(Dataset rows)
_ _ _ _ _ _ _
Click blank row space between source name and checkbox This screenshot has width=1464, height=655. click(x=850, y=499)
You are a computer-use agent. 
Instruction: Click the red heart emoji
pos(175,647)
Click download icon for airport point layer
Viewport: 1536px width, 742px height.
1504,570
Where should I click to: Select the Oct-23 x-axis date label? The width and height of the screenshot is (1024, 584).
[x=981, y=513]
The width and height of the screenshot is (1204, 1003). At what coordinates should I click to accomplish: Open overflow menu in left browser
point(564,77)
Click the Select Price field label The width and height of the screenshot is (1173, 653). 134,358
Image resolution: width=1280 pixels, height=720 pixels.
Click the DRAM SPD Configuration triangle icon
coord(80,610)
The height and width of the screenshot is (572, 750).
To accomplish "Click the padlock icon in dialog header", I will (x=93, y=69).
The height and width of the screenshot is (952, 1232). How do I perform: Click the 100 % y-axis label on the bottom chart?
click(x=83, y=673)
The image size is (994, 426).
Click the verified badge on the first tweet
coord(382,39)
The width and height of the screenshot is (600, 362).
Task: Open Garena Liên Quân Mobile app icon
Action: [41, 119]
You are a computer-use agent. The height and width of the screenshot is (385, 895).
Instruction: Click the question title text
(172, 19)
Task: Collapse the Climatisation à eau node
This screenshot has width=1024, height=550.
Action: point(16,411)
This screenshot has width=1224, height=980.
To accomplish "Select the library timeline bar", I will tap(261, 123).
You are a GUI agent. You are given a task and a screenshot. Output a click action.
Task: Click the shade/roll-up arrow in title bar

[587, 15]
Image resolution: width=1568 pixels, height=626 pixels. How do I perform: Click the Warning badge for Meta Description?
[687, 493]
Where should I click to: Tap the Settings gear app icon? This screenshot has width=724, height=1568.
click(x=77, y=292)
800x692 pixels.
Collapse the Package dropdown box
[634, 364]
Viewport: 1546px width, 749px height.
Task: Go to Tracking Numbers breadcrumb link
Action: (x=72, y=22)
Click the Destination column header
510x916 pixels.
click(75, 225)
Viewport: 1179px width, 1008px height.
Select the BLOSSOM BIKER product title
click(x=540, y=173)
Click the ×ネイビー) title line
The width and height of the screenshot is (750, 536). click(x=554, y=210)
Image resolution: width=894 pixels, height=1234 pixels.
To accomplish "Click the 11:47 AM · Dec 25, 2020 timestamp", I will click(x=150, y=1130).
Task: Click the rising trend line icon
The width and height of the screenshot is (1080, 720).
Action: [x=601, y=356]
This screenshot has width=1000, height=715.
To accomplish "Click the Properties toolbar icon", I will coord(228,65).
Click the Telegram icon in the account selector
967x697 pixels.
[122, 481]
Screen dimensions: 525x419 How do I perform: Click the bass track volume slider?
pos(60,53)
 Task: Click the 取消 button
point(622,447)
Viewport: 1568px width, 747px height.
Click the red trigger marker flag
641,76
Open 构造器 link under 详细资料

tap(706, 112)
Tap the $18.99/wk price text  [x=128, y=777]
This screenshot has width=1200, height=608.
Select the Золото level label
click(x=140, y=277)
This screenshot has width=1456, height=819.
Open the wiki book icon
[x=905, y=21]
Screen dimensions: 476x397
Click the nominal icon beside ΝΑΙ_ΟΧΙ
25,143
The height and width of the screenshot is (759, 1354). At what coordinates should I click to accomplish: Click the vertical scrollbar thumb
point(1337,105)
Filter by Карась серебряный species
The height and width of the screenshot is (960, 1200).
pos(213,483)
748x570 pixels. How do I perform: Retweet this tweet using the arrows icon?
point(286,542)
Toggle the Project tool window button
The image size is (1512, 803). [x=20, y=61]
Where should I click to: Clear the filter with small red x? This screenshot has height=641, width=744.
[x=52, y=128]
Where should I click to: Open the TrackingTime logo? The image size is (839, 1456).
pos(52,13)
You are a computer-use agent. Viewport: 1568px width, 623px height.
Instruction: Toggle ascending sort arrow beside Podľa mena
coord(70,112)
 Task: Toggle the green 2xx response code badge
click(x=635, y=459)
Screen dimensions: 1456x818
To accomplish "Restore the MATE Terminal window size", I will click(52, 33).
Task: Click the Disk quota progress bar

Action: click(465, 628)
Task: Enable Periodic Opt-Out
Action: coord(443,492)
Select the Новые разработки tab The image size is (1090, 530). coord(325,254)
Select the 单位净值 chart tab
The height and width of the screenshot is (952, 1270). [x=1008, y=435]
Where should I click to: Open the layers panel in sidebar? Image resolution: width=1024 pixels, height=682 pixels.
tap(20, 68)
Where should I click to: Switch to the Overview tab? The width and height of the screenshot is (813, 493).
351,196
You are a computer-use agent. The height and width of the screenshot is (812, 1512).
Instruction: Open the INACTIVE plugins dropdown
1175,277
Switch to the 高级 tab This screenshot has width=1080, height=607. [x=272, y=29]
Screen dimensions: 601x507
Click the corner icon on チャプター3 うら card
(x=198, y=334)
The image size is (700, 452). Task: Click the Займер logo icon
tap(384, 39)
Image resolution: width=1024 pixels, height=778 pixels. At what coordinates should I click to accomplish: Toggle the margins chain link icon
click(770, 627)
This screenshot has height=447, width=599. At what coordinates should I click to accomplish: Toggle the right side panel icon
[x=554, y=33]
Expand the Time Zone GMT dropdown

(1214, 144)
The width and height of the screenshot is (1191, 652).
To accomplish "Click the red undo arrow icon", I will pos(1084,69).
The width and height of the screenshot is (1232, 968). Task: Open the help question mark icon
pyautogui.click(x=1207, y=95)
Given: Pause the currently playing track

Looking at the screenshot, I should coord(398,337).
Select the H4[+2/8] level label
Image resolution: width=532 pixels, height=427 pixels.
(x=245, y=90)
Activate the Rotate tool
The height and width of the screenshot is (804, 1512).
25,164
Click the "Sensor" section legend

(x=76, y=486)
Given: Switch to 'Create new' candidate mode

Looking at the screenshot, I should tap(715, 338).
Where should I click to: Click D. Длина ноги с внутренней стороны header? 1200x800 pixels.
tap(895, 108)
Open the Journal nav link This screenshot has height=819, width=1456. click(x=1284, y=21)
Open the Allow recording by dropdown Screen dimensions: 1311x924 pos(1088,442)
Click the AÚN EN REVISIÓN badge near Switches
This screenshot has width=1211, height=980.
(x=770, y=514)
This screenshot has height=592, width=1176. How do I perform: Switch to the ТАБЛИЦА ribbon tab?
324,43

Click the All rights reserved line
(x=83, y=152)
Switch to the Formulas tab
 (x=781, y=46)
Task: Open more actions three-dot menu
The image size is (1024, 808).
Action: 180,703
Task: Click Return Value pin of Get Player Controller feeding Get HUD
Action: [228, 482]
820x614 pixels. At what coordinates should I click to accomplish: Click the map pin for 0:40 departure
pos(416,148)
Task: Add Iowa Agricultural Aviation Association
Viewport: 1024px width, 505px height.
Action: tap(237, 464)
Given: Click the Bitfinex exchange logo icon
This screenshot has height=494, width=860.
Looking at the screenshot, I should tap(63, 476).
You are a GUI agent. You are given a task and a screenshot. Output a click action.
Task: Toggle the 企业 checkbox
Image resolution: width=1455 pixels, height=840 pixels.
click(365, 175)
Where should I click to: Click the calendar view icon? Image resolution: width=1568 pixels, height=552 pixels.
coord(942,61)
_ _ _ _ _ _ _
From the listing above, copy out every line that contains the string "title".

▶ SOLUTION
Instruction: Click the question title text
Task: Click the shade/roll-up arrow in title bar
Select the BLOSSOM BIKER product title
Click the ×ネイビー) title line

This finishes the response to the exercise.